Excessive anxiety is troublesome. For many, it can be an immobilizing experience. Anxiousness can be associated with social avoidance and withdrawal, can be a factor in relationship difficulties, can create painful symptoms, and trigger a need to rehash issues related to our past and future. Anxiety triggers the "fight or flight" response, ramping up our sympathetic nervous system.
The most successful treatment approach to dealing with anxiety is through the application of Cognitive therapy since anxiety is a reaction to our thinking, beliefs and underlying assumptions about life. It is usually not our primary anxiousness that creates our distress. It is our secondary thoughts and feelings - the "anxiety about our anxiety" that intensifies our symptoms.
Almost everyone experiences anxiety, but not everyone catastrophizes about it. Let's say you are taking a midterm exam in college. There are several ways you might respond when you open the test booklet and note that there are numerous questions that you are not prepared to answer. First, you might respond by saying, "wow, none of these answers look familiar. I don't remember studying for us- I'm going to flunk this test. If I fail it, there goes my grade for the semester. Wait until my parents find out, they will kill me!" Or and alternative, rational response might be, "Gee, I don't understand these first three questions - that's okay, I'll just take some deep breaths, relax and work on the questions that I am familiar with. Then I'll go back and tackle the ones I couldn't answer before."

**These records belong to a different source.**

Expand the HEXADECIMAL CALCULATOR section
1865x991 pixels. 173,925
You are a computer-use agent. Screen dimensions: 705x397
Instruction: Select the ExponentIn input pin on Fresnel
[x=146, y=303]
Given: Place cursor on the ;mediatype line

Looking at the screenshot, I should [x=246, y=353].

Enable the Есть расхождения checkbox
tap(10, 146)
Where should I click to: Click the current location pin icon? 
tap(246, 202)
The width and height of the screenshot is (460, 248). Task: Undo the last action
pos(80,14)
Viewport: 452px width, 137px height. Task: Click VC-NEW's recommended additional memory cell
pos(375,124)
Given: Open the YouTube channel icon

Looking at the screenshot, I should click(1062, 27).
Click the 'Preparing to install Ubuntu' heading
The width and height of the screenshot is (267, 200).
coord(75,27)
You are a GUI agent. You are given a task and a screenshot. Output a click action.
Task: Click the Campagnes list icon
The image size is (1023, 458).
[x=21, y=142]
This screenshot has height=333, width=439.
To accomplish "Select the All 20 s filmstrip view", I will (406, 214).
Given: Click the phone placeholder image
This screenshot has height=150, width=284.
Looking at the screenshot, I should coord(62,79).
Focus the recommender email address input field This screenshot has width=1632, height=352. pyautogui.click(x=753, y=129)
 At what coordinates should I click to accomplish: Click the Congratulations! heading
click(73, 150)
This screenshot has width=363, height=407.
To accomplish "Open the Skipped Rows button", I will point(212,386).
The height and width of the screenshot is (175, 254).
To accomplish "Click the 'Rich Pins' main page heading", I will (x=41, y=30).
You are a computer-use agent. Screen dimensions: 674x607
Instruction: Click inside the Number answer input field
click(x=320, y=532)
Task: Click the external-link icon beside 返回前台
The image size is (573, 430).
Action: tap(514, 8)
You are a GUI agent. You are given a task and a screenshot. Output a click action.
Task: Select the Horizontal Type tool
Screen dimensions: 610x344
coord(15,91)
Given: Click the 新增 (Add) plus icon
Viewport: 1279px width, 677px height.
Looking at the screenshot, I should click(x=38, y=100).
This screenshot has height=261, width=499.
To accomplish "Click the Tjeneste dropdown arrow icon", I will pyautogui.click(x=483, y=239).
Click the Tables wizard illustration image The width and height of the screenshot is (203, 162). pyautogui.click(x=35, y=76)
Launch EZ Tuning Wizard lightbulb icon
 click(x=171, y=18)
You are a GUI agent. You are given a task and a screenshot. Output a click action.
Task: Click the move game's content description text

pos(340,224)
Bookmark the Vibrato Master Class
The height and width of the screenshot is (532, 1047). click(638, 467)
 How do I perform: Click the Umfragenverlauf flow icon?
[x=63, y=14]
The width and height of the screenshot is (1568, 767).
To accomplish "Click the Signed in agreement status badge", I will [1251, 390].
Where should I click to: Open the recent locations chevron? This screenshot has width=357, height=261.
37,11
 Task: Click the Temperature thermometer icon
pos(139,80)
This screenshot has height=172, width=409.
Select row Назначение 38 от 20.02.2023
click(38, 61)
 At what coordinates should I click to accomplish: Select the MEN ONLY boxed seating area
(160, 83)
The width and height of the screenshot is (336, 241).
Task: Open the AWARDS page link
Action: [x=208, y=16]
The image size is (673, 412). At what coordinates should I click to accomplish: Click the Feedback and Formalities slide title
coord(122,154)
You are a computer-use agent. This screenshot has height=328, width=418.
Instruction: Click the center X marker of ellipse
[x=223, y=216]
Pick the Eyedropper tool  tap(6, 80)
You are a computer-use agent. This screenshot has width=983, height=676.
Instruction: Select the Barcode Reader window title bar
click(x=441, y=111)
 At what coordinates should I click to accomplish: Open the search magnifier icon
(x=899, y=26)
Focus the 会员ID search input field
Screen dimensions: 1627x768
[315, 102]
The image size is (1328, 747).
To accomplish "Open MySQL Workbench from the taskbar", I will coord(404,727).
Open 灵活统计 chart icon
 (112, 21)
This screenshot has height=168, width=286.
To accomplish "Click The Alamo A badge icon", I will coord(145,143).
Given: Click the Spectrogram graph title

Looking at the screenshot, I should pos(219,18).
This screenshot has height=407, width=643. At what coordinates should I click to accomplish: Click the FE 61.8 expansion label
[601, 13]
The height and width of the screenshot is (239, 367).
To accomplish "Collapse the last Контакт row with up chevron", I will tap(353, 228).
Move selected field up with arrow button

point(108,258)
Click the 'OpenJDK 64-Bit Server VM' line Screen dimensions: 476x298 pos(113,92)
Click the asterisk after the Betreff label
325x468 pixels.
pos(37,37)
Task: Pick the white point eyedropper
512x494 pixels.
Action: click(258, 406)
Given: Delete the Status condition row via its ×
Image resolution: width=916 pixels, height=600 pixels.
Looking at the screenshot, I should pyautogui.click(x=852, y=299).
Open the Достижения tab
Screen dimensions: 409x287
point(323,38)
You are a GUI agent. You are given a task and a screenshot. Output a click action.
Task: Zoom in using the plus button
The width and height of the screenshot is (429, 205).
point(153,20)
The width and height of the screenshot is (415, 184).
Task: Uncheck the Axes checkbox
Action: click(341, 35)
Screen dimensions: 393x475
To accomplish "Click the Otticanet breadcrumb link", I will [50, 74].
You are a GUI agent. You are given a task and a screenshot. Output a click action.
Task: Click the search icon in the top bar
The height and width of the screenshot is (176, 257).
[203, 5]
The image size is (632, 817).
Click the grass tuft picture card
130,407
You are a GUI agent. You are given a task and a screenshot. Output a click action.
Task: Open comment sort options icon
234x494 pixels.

An individual’s manner of self-talk determines the level of anxiety. When we "awfulize" about anxiety, it tends to intensify it. When we respond rationally to our anxiety, that diminishes its effect. Rationally responding to anxious thoughts is critical to minimizing its effect.
Many people tend to believe that their panic or general anxiety "appear out of the blue." They may feel confused and perplexed by the sudden emergence of their feelings. Cognitive therapists view anxious feelings as a byproduct of faulty thinking. There is no mystery to it. Teaching others to respond rationally to self-defeating talk is the primary goal of therapy.
Individuals who experience panic attacks are usually troubled by symptoms such as racing heart, sweating, fear of dying, hyperventilating and a need to escape social situations. Helping individuals to manage panic attacks takes understanding and patience. Assisting people to realize that their panic is time-limited is important. Since panic tends to take on a life of its own, it is important to address the secondary symptoms or the "panic over the panic." When people panic, they tend to magnify their symptoms through self-defeating thinking, perpetuating the attack. Teaching people to relax into their panic is necessary.
The following are some guidelines for those who experience anxiety and panic:
1. Anxiety is time-limited. It is comforting to know that it always diminishes in its impact over time.
2. Don't fight with your anxiety. It only makes things worse. Lean into your anxiety, embrace it, and it will subside.
3. Schedule a "worry time." Go into a quiet room, relax and try to expose yourself to your anxieties. Try to bring on your symptoms and you will find that it is difficult to do.
4. If you have a tendency to panic, create an exit strategy. Plan a way to remove yourself from anxious situations to bring relief.
5. Refocus your attention away from your anxiety. For example, when people experience panic attacks that involve a racing heart, I might encourage them to do jumping jacks to demonstrate that there is nothing physically causing their symptoms. This strategy actually lightens the situation and their symptoms.
6. If you are anxious, chunk things down into smaller parts. People tend to feel overwhelmed when they look at the entire picture. Rather than clean the entire house, pick a few specific tasks such as shredding a few unnecessary documents.
7. Stay in the present. Don't rehash your history or anticipate your future. Worrying about your future or history serves no useful purpose. You can't control it anyway.
Cognitive therapy emphasizes replacing self-defeating thinking with more rational ways are responding to stressors. Identifying goals of therapy, approaching them in a practical manner, and providing homework assignments are significant ingredients to addressing anxiety.